Source data:
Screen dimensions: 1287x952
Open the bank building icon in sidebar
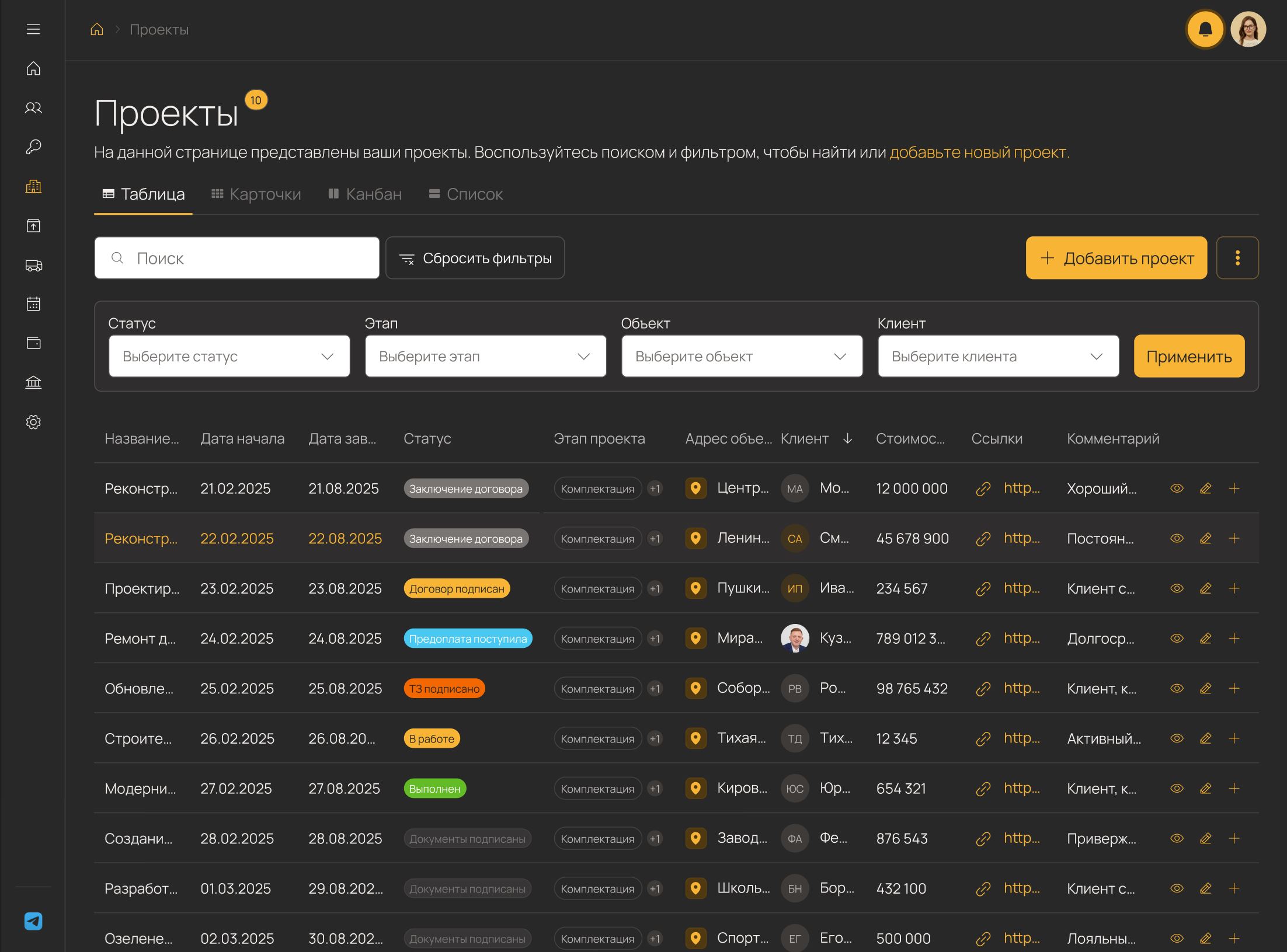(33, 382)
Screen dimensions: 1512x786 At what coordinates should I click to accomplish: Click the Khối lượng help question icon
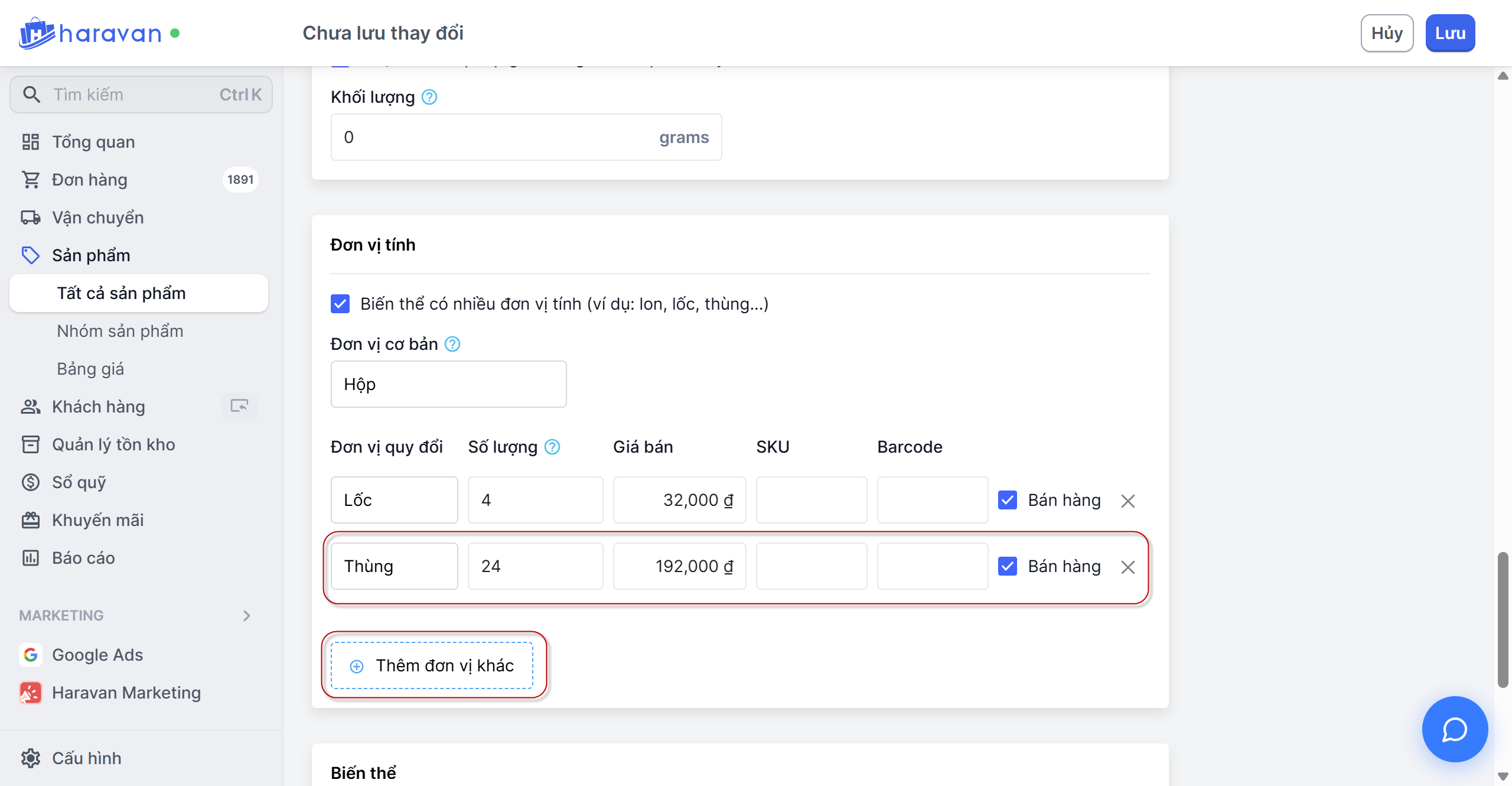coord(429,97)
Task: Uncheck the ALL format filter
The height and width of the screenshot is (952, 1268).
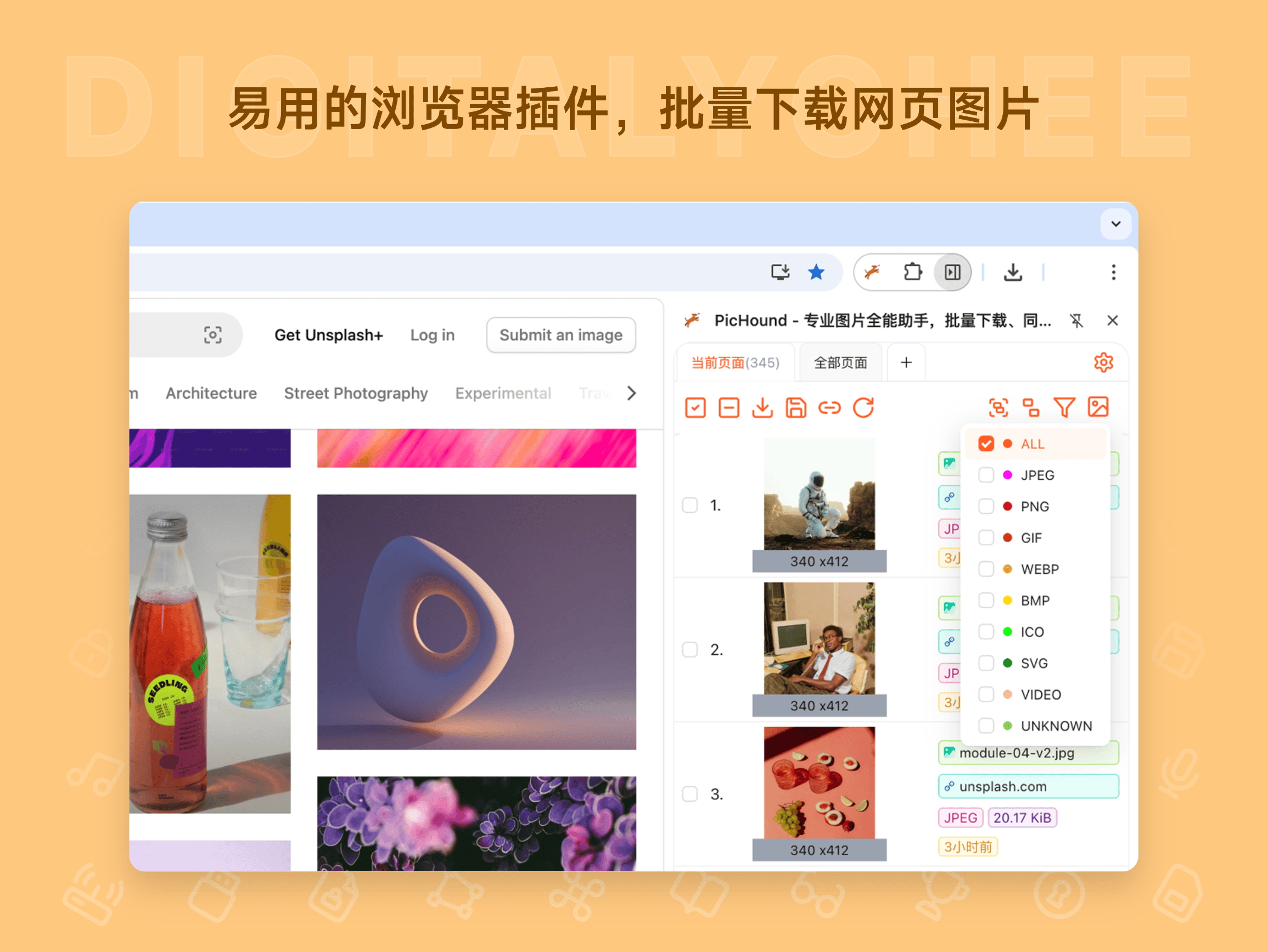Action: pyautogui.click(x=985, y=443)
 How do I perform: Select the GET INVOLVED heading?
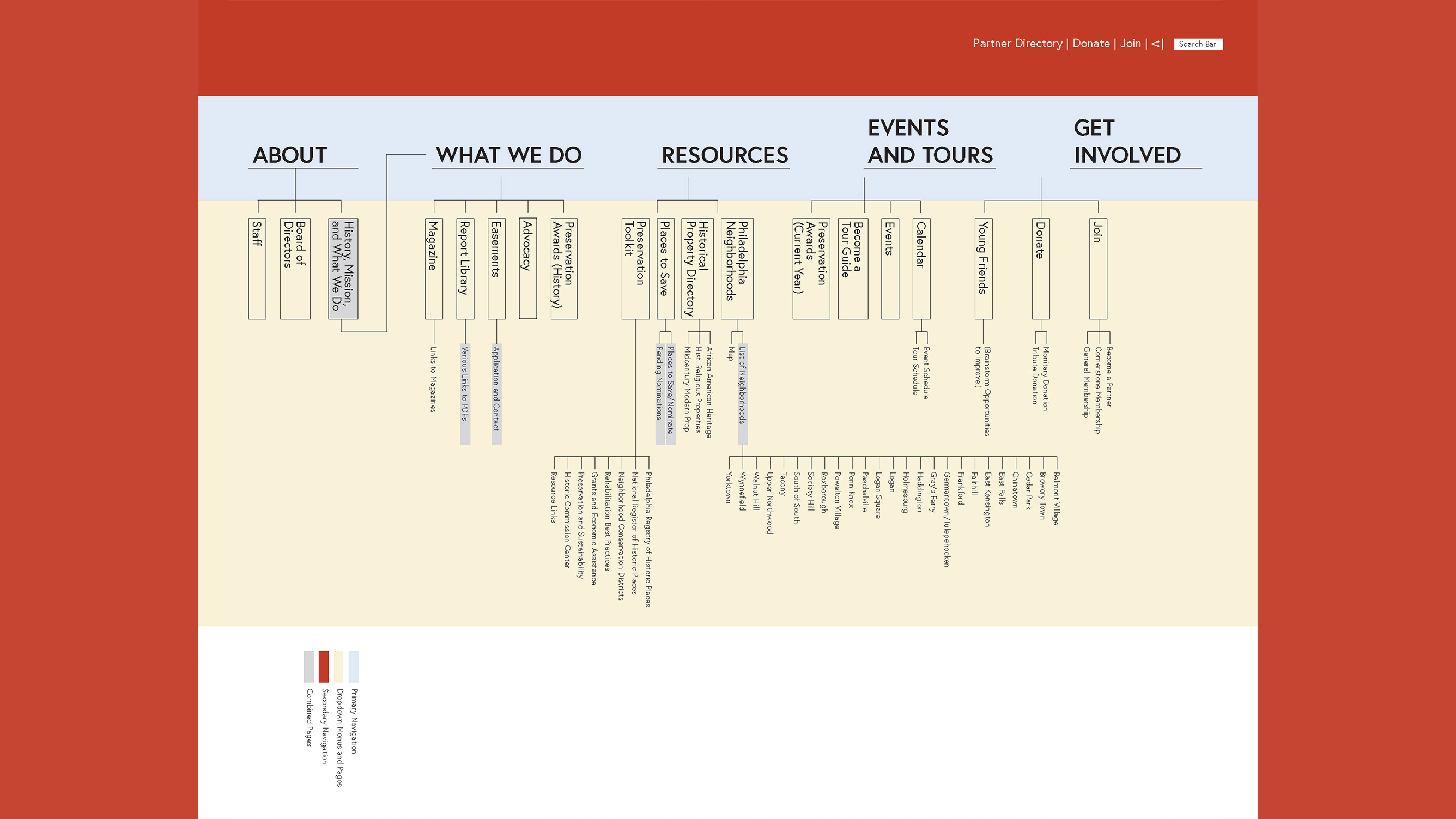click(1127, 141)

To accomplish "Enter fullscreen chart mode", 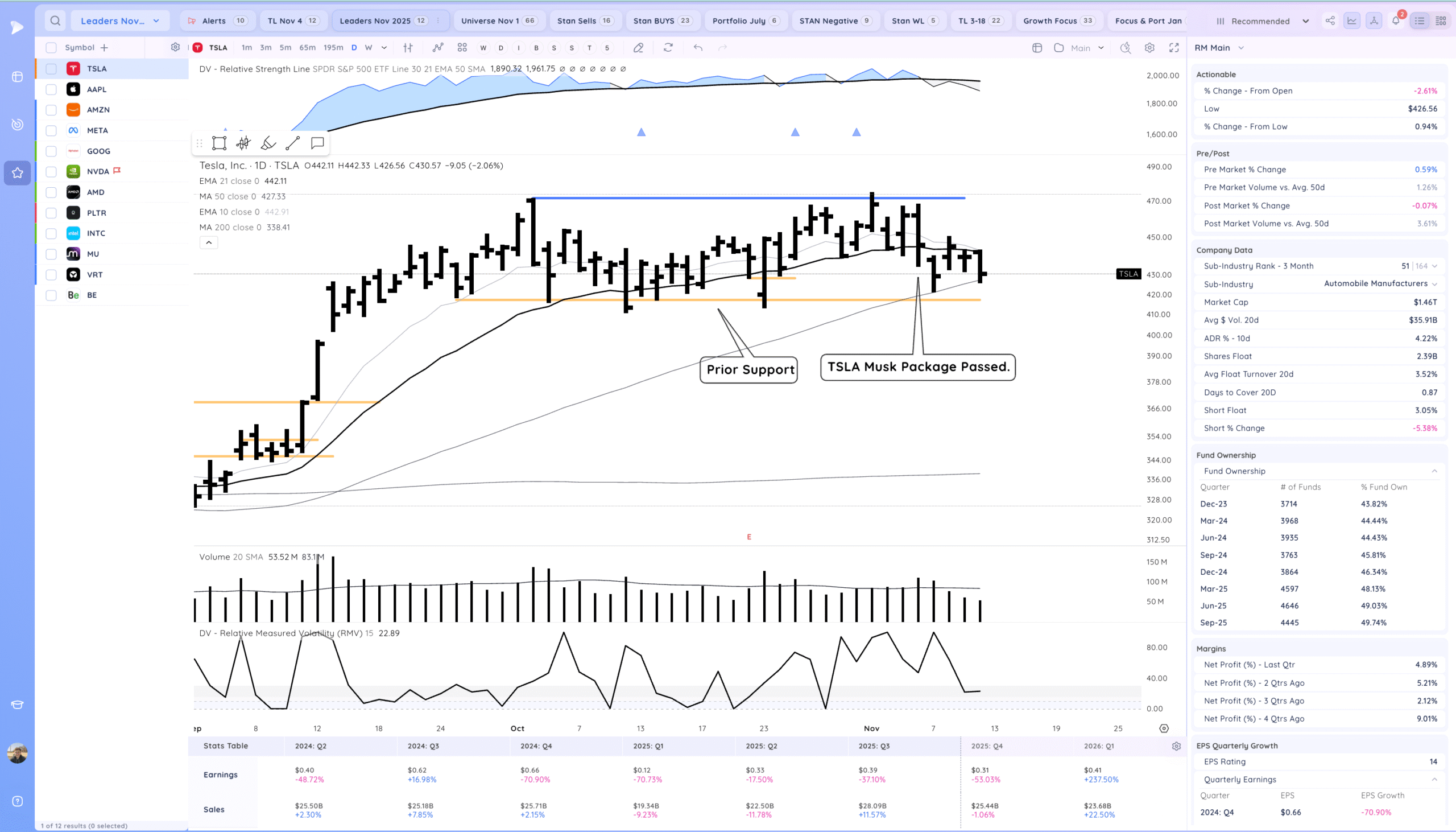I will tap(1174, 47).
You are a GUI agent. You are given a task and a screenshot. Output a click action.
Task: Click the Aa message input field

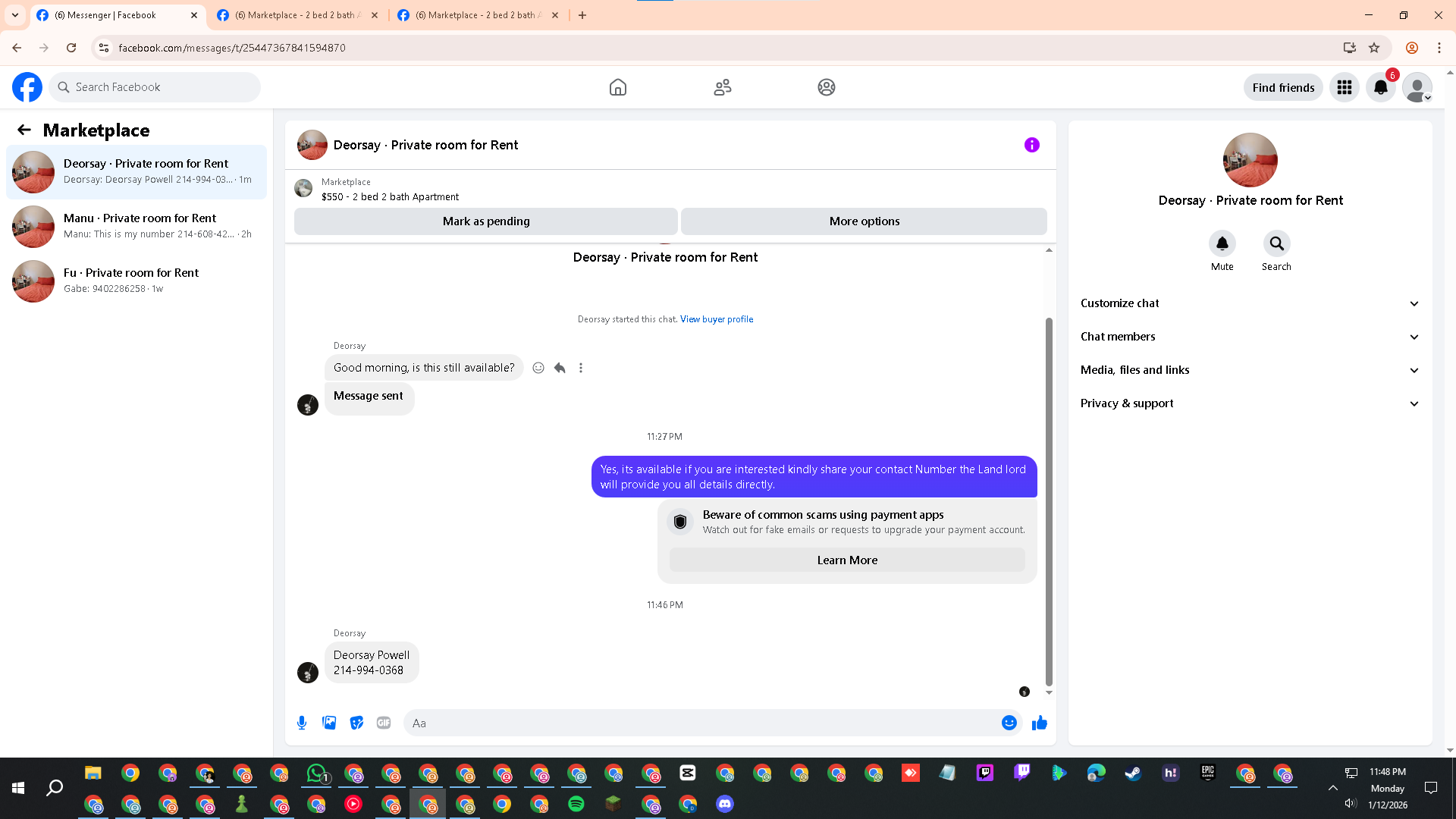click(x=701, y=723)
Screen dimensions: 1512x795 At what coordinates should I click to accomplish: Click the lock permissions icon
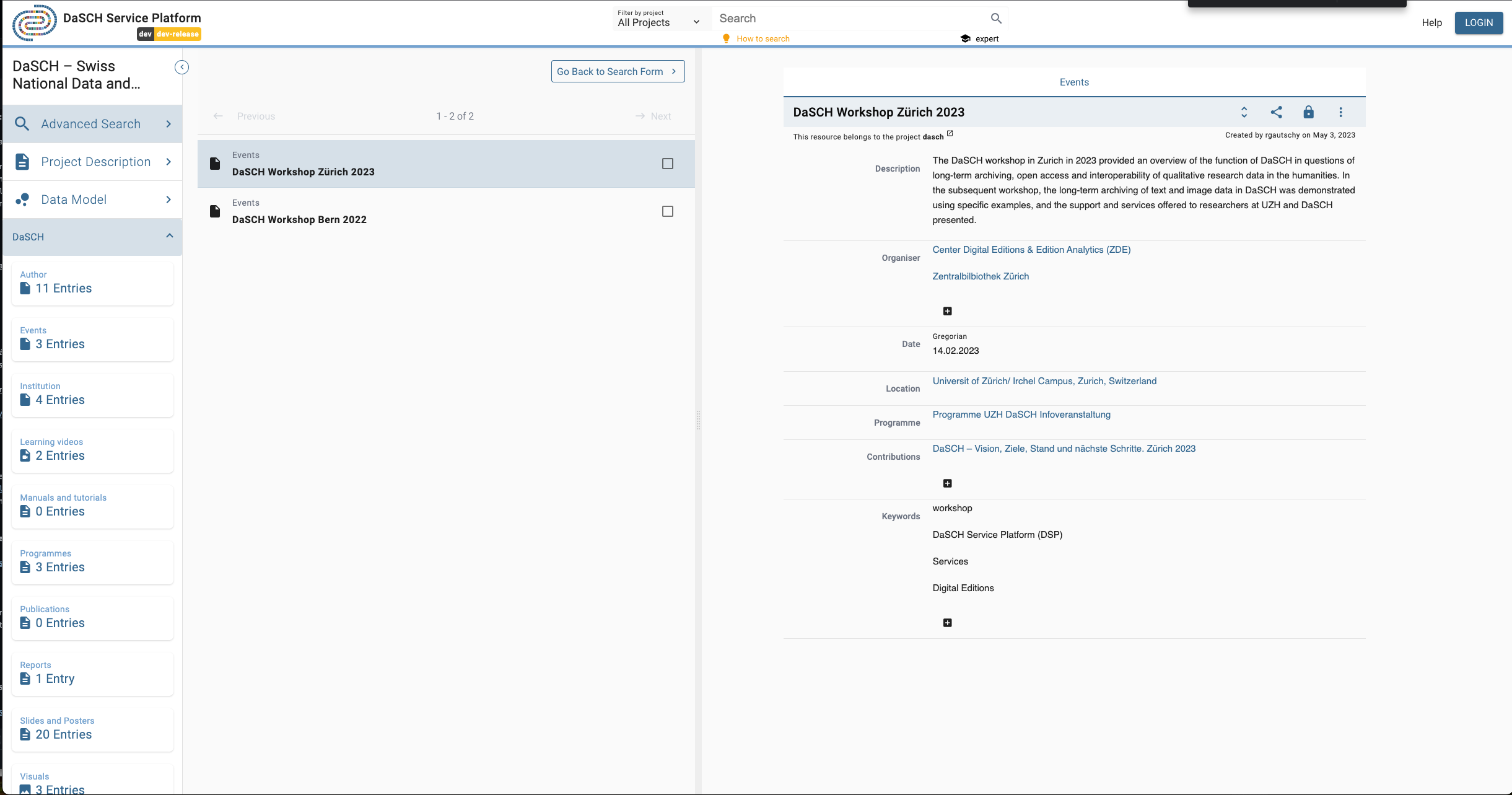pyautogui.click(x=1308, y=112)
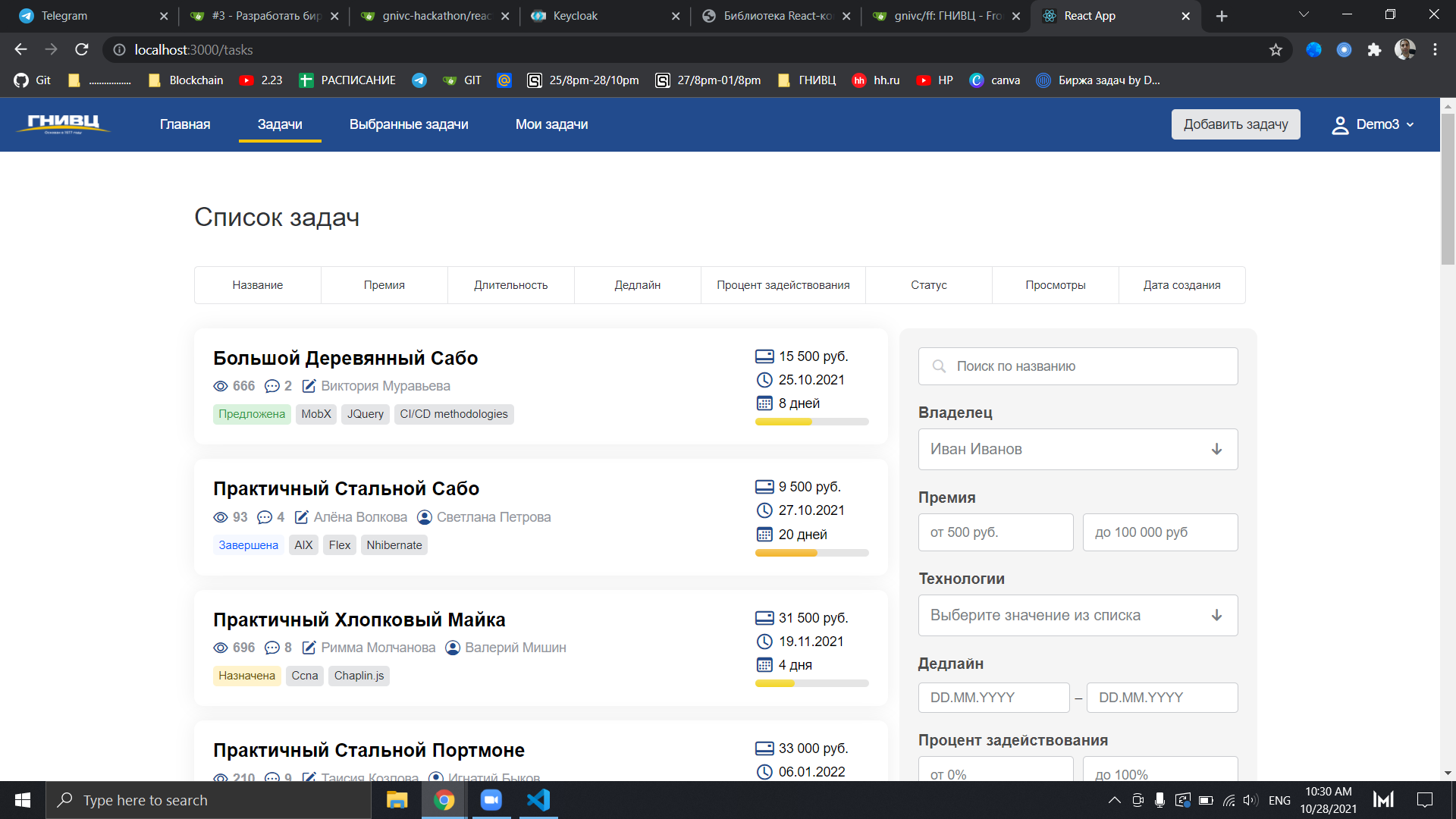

**AIM OF THE TASK:** Repeat word for word the lines above, from the first entry through the line containing "Task: Uncheck the ALL format filter", with both ends kept and the pictures dropped.

**TASK SOLUTION:**
Screen dimensions: 1287x952
Open the bank building icon in sidebar
(33, 382)
Screen dimensions: 1512x786 At what coordinates should I click to accomplish: Click the Khối lượng help question icon
coord(429,97)
Task: Uncheck the ALL format filter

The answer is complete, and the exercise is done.